- OBJETIVO DO EXERCÍCIO -
Reproduza sem alterações o trecho dos registros que começa na linha que contém "I will point(324,88)." e termina na linha que contém "tap(817, 468)", ambas incluídas.

━━━ DADOS A PROCESSAR ━━━

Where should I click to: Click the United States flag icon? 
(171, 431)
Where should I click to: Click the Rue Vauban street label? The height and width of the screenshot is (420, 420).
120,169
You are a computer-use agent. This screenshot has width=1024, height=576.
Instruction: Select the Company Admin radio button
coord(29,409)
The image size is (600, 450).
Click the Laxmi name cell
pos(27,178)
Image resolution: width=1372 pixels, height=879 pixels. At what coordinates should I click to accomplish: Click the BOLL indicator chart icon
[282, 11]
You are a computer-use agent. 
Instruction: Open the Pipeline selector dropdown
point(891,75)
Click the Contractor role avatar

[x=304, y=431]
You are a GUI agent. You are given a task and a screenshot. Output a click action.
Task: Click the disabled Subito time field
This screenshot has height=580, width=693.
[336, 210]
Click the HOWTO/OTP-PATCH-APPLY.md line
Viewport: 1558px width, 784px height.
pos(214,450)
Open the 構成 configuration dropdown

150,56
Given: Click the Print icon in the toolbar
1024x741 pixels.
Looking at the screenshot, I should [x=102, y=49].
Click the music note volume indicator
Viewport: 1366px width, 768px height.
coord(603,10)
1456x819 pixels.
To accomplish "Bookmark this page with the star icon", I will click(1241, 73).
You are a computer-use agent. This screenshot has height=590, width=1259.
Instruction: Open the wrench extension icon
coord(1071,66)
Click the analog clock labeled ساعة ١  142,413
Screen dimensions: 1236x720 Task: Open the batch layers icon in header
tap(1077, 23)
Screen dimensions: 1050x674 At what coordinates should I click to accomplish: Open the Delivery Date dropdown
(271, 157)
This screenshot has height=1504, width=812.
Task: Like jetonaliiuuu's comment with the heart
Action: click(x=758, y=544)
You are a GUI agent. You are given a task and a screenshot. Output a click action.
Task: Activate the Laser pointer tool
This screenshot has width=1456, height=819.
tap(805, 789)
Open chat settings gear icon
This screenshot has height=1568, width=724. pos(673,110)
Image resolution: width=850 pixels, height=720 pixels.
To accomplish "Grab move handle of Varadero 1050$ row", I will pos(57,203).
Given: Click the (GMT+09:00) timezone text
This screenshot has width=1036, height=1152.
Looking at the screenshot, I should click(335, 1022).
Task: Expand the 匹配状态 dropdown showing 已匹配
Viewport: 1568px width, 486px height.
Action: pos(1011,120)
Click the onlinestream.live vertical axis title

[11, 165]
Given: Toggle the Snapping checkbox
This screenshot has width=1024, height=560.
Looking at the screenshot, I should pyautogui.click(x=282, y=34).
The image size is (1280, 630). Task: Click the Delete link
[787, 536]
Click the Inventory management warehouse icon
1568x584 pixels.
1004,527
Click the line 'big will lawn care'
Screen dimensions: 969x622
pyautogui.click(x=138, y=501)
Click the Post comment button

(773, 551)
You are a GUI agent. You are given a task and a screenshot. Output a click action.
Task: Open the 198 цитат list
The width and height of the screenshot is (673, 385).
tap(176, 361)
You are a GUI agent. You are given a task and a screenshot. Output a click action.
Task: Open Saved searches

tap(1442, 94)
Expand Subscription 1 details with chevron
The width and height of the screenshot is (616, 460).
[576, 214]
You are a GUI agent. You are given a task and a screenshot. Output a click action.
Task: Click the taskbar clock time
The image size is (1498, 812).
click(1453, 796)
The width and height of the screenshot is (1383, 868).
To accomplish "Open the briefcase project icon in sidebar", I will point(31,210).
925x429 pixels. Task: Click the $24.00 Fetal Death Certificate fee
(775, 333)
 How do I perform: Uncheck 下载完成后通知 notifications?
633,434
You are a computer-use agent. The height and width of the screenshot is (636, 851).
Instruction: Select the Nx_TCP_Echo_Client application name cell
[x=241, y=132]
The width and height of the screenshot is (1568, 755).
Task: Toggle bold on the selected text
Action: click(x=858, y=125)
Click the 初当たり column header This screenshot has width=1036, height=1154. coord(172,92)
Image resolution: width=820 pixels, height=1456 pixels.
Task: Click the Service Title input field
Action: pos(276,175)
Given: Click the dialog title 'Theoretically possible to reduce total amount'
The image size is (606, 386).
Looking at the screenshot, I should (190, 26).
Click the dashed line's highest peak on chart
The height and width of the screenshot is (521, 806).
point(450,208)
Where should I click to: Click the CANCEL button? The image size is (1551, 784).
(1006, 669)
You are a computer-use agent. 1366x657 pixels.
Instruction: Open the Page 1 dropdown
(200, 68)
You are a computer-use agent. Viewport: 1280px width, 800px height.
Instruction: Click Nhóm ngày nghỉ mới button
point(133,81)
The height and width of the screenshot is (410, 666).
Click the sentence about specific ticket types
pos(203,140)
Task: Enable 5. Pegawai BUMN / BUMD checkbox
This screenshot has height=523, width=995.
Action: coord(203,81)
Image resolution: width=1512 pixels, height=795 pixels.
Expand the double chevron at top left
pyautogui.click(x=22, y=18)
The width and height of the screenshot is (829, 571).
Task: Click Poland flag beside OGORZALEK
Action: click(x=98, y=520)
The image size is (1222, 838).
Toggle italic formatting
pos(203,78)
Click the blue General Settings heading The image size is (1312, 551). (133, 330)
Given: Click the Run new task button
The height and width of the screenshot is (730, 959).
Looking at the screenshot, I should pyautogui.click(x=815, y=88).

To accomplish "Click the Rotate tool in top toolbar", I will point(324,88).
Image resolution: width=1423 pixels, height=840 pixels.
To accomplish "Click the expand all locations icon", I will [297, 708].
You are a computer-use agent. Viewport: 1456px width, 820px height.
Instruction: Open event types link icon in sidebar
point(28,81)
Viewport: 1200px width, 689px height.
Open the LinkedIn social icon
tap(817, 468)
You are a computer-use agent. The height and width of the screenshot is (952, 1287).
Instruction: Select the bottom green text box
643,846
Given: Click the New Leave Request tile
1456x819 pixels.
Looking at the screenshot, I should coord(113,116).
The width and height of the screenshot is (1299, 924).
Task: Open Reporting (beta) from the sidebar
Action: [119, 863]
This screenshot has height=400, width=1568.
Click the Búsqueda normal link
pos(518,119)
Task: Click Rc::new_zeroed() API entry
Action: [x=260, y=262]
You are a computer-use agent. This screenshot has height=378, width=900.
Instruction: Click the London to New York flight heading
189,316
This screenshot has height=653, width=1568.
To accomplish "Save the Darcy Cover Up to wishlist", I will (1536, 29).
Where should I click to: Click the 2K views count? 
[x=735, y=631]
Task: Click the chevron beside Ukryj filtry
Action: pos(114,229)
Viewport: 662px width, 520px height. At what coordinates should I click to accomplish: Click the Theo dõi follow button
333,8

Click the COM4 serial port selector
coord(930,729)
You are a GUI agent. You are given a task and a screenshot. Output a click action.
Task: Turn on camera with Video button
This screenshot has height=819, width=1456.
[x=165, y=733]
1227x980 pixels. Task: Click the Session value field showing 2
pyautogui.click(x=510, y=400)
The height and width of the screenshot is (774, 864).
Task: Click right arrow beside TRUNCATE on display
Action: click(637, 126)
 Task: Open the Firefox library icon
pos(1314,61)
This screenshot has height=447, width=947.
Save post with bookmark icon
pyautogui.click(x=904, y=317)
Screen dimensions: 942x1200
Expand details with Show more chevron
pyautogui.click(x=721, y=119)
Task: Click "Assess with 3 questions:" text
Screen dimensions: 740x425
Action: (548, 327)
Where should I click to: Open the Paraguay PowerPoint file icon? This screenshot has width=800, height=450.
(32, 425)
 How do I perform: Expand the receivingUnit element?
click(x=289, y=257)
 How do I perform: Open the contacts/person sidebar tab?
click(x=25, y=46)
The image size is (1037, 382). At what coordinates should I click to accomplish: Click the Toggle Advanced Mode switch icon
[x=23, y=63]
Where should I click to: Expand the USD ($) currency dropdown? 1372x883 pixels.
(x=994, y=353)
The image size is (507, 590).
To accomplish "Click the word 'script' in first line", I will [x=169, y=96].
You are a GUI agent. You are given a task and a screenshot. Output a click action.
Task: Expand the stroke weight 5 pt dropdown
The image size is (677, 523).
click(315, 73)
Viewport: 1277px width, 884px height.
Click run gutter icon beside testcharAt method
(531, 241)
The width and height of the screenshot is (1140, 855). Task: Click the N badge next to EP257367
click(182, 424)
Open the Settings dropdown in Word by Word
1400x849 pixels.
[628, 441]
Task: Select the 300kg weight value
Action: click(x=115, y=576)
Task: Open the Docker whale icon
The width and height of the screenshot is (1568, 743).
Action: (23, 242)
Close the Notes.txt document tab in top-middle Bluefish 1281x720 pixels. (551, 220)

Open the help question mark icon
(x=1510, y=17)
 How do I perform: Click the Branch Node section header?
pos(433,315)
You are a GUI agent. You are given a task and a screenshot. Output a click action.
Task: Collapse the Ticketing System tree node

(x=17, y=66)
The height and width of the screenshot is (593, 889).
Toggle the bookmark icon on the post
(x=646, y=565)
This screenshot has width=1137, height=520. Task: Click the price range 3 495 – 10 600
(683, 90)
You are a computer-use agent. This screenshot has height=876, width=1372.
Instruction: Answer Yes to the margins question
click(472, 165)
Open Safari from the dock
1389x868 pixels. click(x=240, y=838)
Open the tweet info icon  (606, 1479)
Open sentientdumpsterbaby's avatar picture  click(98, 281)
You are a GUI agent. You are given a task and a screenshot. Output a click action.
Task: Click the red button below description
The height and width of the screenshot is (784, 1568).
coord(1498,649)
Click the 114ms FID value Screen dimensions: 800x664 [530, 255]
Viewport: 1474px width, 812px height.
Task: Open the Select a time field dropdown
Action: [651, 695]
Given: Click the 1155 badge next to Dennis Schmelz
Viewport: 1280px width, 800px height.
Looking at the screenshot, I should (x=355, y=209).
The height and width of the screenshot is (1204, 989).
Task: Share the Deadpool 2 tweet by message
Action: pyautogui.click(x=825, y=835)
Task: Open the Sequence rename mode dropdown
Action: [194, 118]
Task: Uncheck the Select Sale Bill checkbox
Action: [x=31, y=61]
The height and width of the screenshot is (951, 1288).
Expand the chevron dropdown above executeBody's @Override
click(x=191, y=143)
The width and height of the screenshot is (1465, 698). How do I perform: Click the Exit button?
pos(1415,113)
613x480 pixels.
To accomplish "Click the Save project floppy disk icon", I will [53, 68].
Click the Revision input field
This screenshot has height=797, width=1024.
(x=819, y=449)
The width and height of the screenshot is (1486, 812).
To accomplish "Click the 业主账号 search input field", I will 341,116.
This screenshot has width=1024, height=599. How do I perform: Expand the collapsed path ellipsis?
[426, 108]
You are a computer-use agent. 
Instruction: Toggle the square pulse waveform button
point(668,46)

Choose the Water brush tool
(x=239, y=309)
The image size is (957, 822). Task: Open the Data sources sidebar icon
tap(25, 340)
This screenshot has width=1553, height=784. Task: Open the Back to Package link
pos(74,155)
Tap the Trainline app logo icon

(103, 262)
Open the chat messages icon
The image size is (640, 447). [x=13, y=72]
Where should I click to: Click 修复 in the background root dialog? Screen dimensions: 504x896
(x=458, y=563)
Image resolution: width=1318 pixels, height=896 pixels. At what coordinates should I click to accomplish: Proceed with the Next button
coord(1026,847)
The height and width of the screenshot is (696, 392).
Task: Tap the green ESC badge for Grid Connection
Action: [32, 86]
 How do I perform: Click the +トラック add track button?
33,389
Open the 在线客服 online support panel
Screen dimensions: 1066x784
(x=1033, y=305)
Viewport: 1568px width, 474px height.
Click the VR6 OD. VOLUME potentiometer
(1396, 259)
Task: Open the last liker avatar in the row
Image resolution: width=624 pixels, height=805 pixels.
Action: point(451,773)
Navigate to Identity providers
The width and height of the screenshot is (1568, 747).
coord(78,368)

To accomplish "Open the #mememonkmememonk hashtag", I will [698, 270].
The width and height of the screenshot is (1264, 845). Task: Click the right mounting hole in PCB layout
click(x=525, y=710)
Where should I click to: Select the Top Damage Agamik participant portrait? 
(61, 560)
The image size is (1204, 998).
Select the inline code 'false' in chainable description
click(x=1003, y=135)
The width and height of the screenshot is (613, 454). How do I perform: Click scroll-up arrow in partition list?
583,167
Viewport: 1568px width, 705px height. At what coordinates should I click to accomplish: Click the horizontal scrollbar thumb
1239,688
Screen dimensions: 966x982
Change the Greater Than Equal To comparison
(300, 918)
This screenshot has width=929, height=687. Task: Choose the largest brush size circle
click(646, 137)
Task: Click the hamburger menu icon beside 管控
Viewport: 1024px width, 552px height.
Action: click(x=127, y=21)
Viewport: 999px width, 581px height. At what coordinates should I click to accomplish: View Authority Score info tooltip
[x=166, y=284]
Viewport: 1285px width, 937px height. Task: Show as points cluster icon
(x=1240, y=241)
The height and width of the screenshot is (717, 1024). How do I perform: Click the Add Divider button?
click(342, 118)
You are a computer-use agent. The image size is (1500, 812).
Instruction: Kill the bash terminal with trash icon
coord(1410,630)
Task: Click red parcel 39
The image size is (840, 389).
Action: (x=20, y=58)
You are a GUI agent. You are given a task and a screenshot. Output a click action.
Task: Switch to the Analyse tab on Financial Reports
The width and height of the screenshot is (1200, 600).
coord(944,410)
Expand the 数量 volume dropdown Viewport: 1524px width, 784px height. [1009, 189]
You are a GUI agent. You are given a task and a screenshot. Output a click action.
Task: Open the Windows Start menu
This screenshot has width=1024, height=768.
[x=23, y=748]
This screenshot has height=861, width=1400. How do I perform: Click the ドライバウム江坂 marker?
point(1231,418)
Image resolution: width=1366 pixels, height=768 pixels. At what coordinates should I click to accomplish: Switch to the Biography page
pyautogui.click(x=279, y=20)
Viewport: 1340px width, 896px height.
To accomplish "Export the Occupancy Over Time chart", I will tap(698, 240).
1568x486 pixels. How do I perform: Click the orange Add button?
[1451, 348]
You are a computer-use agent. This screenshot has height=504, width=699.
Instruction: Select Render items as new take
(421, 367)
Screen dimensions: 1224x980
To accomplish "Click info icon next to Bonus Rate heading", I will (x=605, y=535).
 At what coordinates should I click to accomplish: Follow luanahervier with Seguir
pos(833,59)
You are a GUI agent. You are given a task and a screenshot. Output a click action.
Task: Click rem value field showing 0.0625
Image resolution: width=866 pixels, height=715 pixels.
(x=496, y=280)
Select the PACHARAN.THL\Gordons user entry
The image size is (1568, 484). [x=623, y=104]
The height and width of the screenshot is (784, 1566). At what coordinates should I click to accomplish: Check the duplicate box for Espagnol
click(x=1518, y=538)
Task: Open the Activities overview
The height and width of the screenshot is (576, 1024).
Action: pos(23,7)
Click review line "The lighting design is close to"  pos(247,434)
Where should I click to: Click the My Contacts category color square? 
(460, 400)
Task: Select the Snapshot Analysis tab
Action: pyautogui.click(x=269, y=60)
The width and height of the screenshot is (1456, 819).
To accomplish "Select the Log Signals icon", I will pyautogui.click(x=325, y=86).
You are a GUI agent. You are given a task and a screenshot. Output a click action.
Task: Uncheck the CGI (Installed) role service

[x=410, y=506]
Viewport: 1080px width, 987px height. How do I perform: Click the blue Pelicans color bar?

━━━

- RESPOSTA ESCRITA -
To accomplish "Click the Rotate tool in top toolbar", I will point(324,88).
Image resolution: width=1423 pixels, height=840 pixels.
To accomplish "Click the expand all locations icon", I will [297, 708].
You are a computer-use agent. Viewport: 1456px width, 820px height.
Instruction: Open event types link icon in sidebar
point(28,81)
Viewport: 1200px width, 689px height.
Open the LinkedIn social icon
tap(817, 468)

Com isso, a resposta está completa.